Across the entries below, determine how many lines include the word "computer". State only the resulting number.

## Exercise materials
<<<<

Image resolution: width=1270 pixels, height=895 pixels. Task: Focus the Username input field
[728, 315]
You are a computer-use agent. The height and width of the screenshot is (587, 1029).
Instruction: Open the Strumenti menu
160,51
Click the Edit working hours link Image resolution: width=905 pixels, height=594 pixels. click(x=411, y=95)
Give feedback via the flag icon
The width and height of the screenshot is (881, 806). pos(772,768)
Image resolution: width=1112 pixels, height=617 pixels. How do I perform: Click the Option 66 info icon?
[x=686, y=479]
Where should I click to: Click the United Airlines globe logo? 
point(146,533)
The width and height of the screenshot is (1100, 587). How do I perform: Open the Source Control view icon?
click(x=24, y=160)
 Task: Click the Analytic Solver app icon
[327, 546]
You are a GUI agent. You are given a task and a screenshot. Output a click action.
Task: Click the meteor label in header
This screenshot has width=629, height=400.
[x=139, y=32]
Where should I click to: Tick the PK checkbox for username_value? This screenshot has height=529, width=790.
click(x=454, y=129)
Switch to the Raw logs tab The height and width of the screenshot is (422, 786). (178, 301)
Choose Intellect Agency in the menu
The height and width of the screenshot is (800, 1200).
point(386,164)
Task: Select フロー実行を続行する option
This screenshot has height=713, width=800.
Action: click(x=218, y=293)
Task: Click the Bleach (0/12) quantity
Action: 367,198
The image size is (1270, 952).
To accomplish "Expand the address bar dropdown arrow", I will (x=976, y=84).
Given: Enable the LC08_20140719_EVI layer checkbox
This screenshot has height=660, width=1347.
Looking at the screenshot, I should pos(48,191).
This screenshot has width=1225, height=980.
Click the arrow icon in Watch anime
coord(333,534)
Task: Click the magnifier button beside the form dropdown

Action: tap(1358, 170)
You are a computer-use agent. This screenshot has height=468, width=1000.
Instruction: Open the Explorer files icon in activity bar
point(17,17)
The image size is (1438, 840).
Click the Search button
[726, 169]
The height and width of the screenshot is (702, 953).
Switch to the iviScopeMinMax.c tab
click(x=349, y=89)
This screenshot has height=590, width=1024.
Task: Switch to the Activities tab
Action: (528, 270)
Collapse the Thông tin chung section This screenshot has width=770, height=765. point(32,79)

>>>>

## Output for this exercise
2